→ PROMPT: From the line containing "The image size is (718, 310)." onward, retype each line of the entries below exactly, last line included.

→ Pixel coordinate grounding data:
__________________________________________________

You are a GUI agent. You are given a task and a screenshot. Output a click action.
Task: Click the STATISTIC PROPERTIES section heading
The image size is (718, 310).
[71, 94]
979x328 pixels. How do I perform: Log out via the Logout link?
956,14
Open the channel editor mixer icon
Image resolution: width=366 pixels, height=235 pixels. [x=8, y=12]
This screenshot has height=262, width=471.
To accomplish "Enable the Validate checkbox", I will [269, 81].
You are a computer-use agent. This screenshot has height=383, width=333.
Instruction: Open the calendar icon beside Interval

__________________________________________________

→ RESULT FOR THIS TASK:
The image size is (718, 310).
[71, 94]
979x328 pixels. How do I perform: Log out via the Logout link?
956,14
Open the channel editor mixer icon
Image resolution: width=366 pixels, height=235 pixels. [x=8, y=12]
This screenshot has height=262, width=471.
To accomplish "Enable the Validate checkbox", I will [269, 81].
You are a computer-use agent. This screenshot has height=383, width=333.
Instruction: Open the calendar icon beside Interval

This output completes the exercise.